*Selected extract*:
In 2019 Flybe celebrated its 40th birthday after a rather chequered few months and years. But at the time the future seemed brighter for the Exeter based airline, following the take over by Connect Airways consortium in February 2019.
However on March 5, 2020 Flybe, Europe’s largest regional airline went in to liquidation leaving over 2,400 staff out of a job.
The company can trace its history back to 1979 and the formation of Jersey European Airways (JEA) following a merger between Jersey-based Intra Airways and Bournemouth-based Express Air Freight.
In 1983 the airline was purchased by businessman Jack Walker, merging JEA with his own airline Blackpool-based Spacegrand, before moving its headquarters to Exeter Airport in 1985.
JEA went from strength to strength within the UK, launching its first flights to London in 1991 between Jersey and Guernsey to Gatwick, using their newly delivered Fokker F27 turboprops resplendent in their updated livery.

*Set problem A*: Restate the paragraph of the Flybe history that begins "In 1983 the airline" as a brief list of its main facts.

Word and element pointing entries
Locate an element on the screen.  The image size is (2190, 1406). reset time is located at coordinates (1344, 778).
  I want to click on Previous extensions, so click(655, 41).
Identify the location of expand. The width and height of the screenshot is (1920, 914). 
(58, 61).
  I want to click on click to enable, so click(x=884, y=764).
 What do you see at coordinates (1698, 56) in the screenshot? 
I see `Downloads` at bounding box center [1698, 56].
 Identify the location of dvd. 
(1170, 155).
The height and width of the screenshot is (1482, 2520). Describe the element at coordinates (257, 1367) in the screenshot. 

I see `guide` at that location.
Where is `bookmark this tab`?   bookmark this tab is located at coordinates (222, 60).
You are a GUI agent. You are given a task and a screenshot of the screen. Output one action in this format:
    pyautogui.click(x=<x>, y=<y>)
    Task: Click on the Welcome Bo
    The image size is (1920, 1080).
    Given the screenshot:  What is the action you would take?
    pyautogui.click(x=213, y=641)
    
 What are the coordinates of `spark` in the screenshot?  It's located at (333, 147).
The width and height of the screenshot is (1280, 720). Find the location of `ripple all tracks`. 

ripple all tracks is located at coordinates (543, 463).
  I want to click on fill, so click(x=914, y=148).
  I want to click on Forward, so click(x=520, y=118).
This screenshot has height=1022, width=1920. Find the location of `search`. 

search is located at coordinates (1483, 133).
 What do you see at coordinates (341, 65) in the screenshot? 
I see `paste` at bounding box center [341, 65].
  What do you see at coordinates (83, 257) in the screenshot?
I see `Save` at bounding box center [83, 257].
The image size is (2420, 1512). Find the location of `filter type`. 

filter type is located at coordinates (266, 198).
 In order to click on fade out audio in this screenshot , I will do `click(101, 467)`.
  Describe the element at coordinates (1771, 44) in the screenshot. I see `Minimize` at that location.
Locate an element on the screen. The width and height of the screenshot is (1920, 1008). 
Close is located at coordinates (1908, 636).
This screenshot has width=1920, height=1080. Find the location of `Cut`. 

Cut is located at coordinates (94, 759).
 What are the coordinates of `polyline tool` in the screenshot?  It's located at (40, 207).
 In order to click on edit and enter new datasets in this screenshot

*Set problem B*: In the records, copy out the lines between the line holding "The width and height of the screenshot is (1280, 720)." and the line holding "I want to click on Forward, so", inclusive.

*Correct result A*:
- In 1983, businessman Jack Walker purchased the airline.
- He merged JEA with Spacegrand, his own Blackpool-based airline.
- In 1985, the headquarters moved to Exeter Airport.

*Correct result B*:
The width and height of the screenshot is (1280, 720). Find the location of `ripple all tracks`. 

ripple all tracks is located at coordinates (543, 463).
  I want to click on fill, so click(x=914, y=148).
  I want to click on Forward, so click(x=520, y=118).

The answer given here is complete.